Tonight's programme also showed a border with flowers interspersed with runner beans. Not sure how practical that would be in term of physically getting to the beans to pick them - but I wonder if that could work in the front garden?

Tuesday, 21 February 2012

Almost planting time

I know it is not Spring yet but it is starting to feel like planting time. I have enough common sense to know that temperatures are still too low for outside planting, but the greenhouse is calling...! I had reasonable success growing carrots in containers last year, as you can see, so my thoughts have turned to what else might be worth a try.

I had intended to plant a few of my potato surplus from last year in an old compost bag inside the greenhouse, in the hope of an early crop. They were just desperate to grow. Even in the gloom of our garage the remaining tates had produced masses of shoots, so I had put half a dozen into the greenhouse to chit in the light. After last weekend's incredibly low temperatures, however, the shoots were black and the tubers had softened and were oozing slightly. Not nice at all. So those have gone in the compost bin.

But never seed potatoes arrived yesterday: 10 tubers each of 6 varieties. So instead of last year's rotting surplus I have planted 3 nice shiny new Rocket seed potatoes, described by the producer as "Easy to grow and quick to produce 'baby new potatoes'... particularly well suited to growing in containers and potato bags". Sounds ideal doesn't it? And much more likely to succeed.

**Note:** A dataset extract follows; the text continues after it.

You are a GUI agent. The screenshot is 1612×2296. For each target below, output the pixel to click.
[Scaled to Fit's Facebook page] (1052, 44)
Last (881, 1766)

Reading other people's advice online it is clear that I will need to remember to water them lots and give them a regular feed. Last year's remaining tomato feed should do the trick, me thinks...and the remaining 57 tubers of varying types will be planted on the lottie when things warm up a bit.

Wednesday, 11 January 2012

The Sylvanian Massacre

Not much was achieved at the lottie last week as we were busy with children's birthdays. As you can imagine, coming straight after Christmas the house was awash with all of their presents. No matter how many times I told them that the dog would get anything they left lying around, they consistently ignored me. That's what parents are for, I understand - being ignored.
I fear the little darlings got their come-uppance as on Sunday afternoon our mutley got hold of, and ate, a bus-full of little Sylvanian Family characters. We are not quite sure of the total body-count as no one seems to know how many of them were in the bus (No passenger log. Tut tut). But we do know that we are short of a head, an arm and a leg.
The girls are distraught. The dog is uncomforable. Him Indoors and I are thanking our lucky stars that we have pet insurance and hoping that the above items work their way through by natural means!

Saturday, 7 January 2012

Land Grab

There is a land grab underway at the lottie.

I don't have a mower that I can take down to the allotment and I have never had time to worry about keeping the edges of the plot neat and tidy, but I have realised that I need to be a bit sharper.

There is an incredibly robust weed which spreads really quickly, and is well established along the grass paths. Surveying my plot compared to the very neat one next door I realised that the combined effect of the week and the rapidly encroaching grass down either side is costing me about a foot of planting space at the end of each row.

Thus, one of my Winter jobs has been to tidy things up and attempt to achieve something broadly resembling a neat edge, to reclaim the space which would otherwise be lost. The edge is properly marked with posts and line. I am roughly turning the soil over and I hope that some hard winter frosts will do the rest for me. With little to do over the winter in the growing department, I may even get it looking like a proper allotment!

Tuesday, 3 January 2012

In the Bleak Mid-Winter

Just in case anyone is suffering from the Winter Blues, here is a high-summer photo. Poppies against a pale blue sky. Just to cheer you up. Why not?

I stopped on my way to work one morning in the summer to take this photo. The poppies had been taking my breath away each morning as I passed. This photo does not do justice to the vastness of the field and the huge expanse of colour. But in the depths of January it has to be good for the soul.